Assigned task:
Where the records below show a line containing "Task: Open the 効果(C) menu", start copying; end with the line containing "Task: Click the UNICODE", and copy it too.

Input data:
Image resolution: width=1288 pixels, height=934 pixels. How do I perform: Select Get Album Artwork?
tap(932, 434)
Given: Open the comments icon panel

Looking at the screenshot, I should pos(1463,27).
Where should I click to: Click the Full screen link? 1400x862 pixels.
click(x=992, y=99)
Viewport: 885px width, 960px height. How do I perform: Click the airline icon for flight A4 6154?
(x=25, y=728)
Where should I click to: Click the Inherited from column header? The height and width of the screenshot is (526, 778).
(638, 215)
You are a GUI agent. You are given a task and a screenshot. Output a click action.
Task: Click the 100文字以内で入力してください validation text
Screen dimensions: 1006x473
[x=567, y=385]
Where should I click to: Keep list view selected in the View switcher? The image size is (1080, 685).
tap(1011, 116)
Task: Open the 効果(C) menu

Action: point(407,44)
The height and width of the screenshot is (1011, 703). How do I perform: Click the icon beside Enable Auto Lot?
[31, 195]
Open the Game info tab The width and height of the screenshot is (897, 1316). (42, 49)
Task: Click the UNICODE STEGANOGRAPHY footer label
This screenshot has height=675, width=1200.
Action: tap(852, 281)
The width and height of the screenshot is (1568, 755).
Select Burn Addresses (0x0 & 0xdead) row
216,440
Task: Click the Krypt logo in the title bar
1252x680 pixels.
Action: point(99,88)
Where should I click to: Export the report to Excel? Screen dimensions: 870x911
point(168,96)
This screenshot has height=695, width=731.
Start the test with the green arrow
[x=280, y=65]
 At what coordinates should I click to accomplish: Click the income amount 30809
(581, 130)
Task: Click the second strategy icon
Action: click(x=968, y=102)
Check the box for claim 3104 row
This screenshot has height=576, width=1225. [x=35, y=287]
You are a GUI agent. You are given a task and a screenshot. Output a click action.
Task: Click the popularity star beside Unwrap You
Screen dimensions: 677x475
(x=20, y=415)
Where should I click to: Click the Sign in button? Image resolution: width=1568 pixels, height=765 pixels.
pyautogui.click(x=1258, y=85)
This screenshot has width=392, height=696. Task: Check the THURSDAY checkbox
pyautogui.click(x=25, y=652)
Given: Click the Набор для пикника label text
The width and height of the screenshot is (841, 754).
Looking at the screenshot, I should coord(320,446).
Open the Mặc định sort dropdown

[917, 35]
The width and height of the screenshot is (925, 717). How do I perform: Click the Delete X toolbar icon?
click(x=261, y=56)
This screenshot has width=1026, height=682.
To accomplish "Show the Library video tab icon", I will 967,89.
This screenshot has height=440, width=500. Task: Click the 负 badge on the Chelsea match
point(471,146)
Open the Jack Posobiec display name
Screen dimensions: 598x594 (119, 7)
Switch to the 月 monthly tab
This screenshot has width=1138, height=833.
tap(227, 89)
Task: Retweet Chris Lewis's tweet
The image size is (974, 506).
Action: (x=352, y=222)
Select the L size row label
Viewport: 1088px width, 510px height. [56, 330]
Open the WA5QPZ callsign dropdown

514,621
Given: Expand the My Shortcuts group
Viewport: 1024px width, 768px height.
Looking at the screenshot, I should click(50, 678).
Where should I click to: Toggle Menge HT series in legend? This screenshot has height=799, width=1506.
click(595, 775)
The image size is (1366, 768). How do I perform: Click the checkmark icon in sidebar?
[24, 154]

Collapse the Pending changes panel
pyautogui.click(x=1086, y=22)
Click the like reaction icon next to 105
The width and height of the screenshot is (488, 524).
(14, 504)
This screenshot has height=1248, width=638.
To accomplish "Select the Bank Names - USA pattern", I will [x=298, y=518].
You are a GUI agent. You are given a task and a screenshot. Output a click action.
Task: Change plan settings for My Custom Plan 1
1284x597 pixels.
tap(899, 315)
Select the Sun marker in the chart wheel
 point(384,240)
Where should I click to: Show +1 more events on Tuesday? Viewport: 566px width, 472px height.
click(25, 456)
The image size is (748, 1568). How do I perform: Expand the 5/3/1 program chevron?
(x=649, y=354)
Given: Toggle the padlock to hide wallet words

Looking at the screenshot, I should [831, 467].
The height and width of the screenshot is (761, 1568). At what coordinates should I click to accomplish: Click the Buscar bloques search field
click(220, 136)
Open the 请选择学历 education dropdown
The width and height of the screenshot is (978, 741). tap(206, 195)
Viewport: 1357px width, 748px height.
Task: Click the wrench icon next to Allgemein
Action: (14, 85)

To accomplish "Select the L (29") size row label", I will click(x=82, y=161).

Answer section:
Task: Open the 効果(C) menu

Action: point(407,44)
The height and width of the screenshot is (1011, 703). How do I perform: Click the icon beside Enable Auto Lot?
[31, 195]
Open the Game info tab The width and height of the screenshot is (897, 1316). (42, 49)
Task: Click the UNICODE STEGANOGRAPHY footer label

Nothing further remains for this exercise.